演算法#15--子字串查詢演算法彙總和程式碼詳解
阿新 • • 發佈:2019-01-07
1.演算法彙總
首先,來看一張彙總表,本文會將表裡的每種演算法作詳細介紹。程式碼和邏輯比較長,可以根據目錄跳著看。
2.暴力演算法
在文字中可能出現匹配的任何地方都檢查是否存在。原理很簡單,直接看程式碼就可以懂。
//暴力子字串查詢
public class ViolenceSubStringSearch
{
@SuppressWarnings("unused")
public static int search(String pat, String txt)
{
int M = pat.length();
int N = txt.length();
for(int i = 0; i <= N-M; i++)
{
int j;
for(j = 0; j < M; j++)
{
if(txt.charAt(i + j) != pat.charAt(j));
break;
}
if(j == M)
{
return i; //找到匹配
}
}
return N; //未找到匹配
}
}
執行軌跡:
3.KMP演算法
KMP演算法的基本思想是當出現不匹配是,就能知曉一部分文字的內容(因為在匹配失敗之前它們已經和模式匹配)。我們可以利用這些資訊避免將指標回退到所有這些已知的字元之前。
KMP的主要思想是提前判斷如何重新開始查詢,而這種判斷只取決於模式本身。
在KMP子字串查詢演算法中,不會回退文字指標i,而是使用一個數組dfa[][]來記錄匹配失敗時模式指標j應該回退多遠。dfa[][]稱為確定有限狀態自動機(DFA)。
如何構造dfa,
和回退是的處理方式相同,除非在pat.charAt(j)處匹配成功,這時DFA應該前進到狀態j+1.例如,對於ABABAC,要判斷在j=5時匹配失敗後DFA應該怎麼做。通過DFA可以知道完全回退之後演算法會掃描BABA併到達狀態3,因此可以將dfa[][3]複製到dfa[][5]並將C所對飲的元素的值設為6.因為在計算DFA的地j個狀態時只需要知道DFA是如何處理前j-1個字元的,所以總能從尚不完整的DFA中得到所需的資訊。
最後一個關鍵的細節,如何維護重啟位置X,因為X< j,所以可以由已經構造的DFA部分來完成這個任務–X的下一個值是dfa[pat.charAt(j)][X].
總結下,對於每個j,DFA會:
- 將dfa[][X]複製到dfa[][j](對於失敗的情況)
- 將dfa[pat.charAt(j)][j]設為j+1(對於匹配成功的情況)
- 更新X。
如下圖:
//KMP子字串查詢
public class KMP
{
private final int R; // the radix
private int[][] dfa; // the KMP automoton
private char[] pattern; // either the character array for the pattern
private String pat; // or the pattern string
/**
* Preprocesses the pattern string.

# 練習要求
- A) 根據原文,在KMP子字串查詢演算法中,用來記錄匹配失敗時模式指標j應回退多遠的陣列叫什麼名稱?
- B) 將原文中的句子「KMP的主要思想是提前判斷如何重新開始查詢,而這種判斷只取決於模式本身。」譯成英文。
- C) 逐字抄錄原文中從「在KMP子字串查詢演算法中,不會回退文字」到「- 將dfa[pat.charAt(j)][j]設為j+1(對於匹配成功的情況)」的部分。
後面的資料與原文並無關聯。

# 資料清單
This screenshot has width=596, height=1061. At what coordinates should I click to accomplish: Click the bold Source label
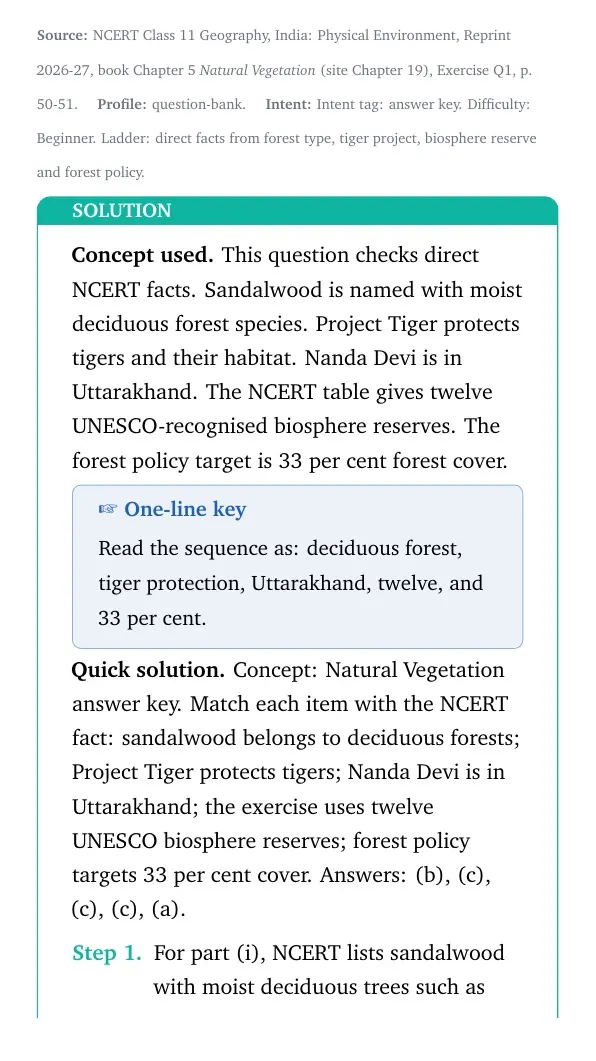(62, 35)
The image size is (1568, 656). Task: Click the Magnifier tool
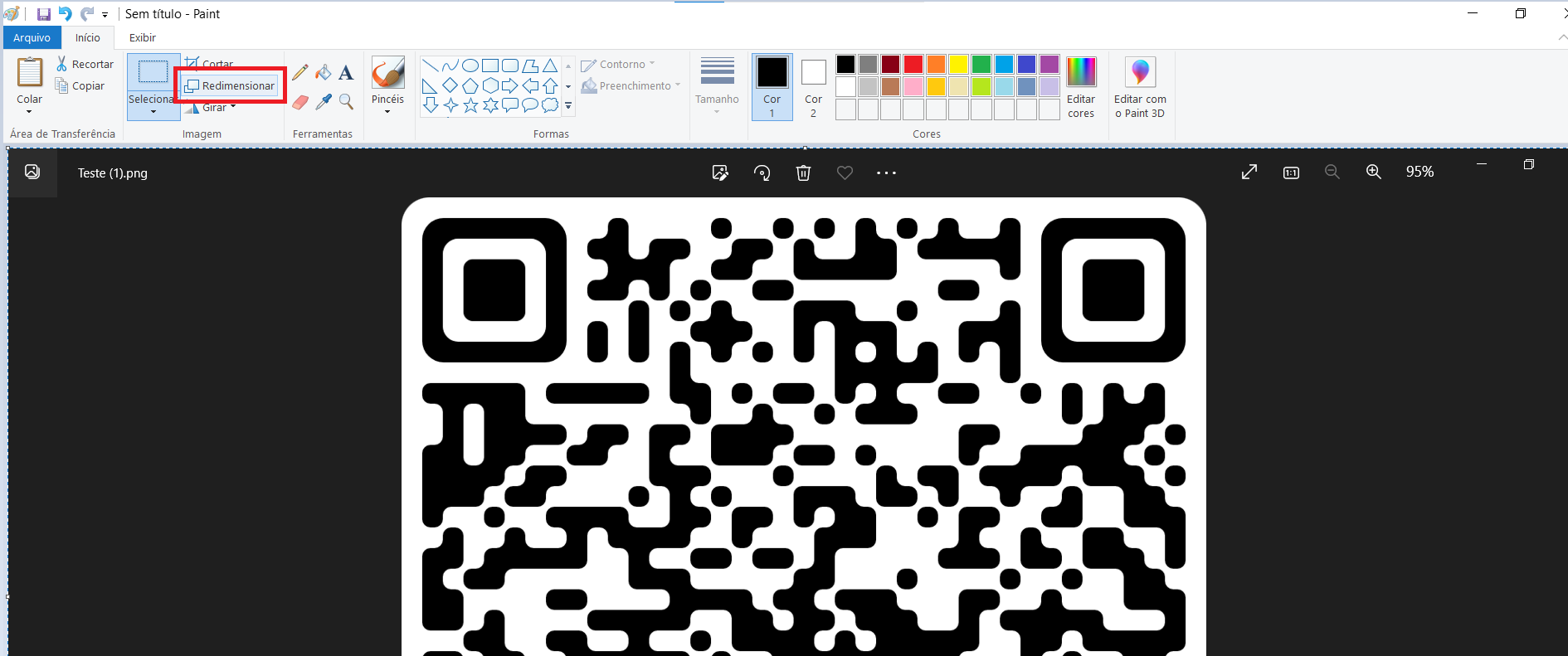[x=346, y=102]
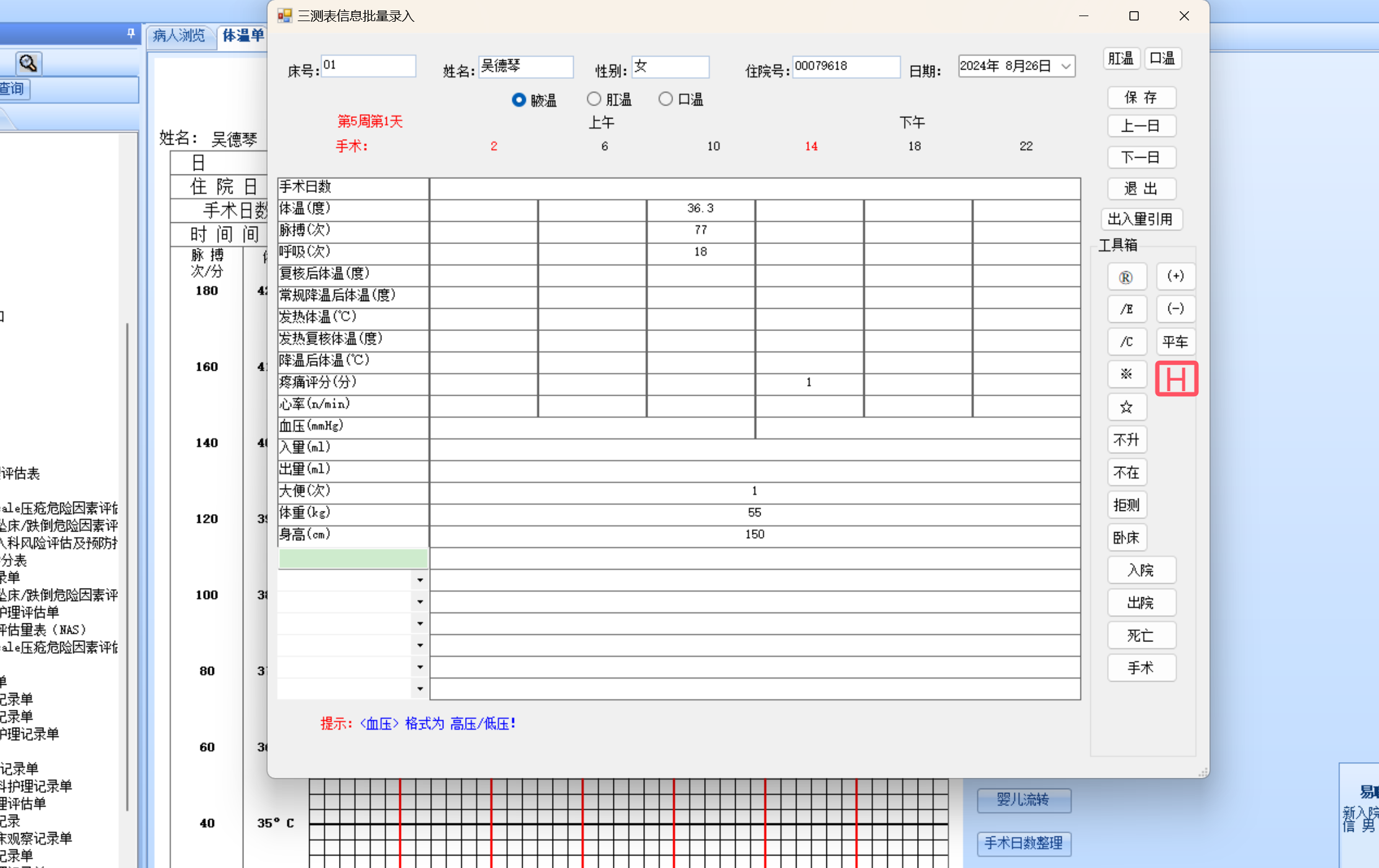Click the 保存 button

coord(1141,97)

# 各題答案
- A) 陣列dfa[][],稱為確定有限狀態自動機(DFA)。

- B) The main idea of KMP is to determine in advance how to restart the search, and this determination depends only on the pattern itself.

- C)
在KMP子字串查詢演算法中,不會回退文字指標i,而是使用一個數組dfa[][]來記錄匹配失敗時模式指標j應該回退多遠。dfa[][]稱為確定有限狀態自動機(DFA)。
如何構造dfa,
和回退是的處理方式相同,除非在pat.charAt(j)處匹配成功,這時DFA應該前進到狀態j+1.例如,對於ABABAC,要判斷在j=5時匹配失敗後DFA應該怎麼做。通過DFA可以知道完全回退之後演算法會掃描BABA併到達狀態3,因此可以將dfa[][3]複製到dfa[][5]並將C所對飲的元素的值設為6.因為在計算DFA的地j個狀態時只需要知道DFA是如何處理前j-1個字元的,所以總能從尚不完整的DFA中得到所需的資訊。
最後一個關鍵的細節,如何維護重啟位置X,因為X< j,所以可以由已經構造的DFA部分來完成這個任務–X的下一個值是dfa[pat.charAt(j)][X].
總結下,對於每個j,DFA會:
- 將dfa[][X]複製到dfa[][j](對於失敗的情況)
- 將dfa[pat.charAt(j)][j]設為j+1(對於匹配成功的情況)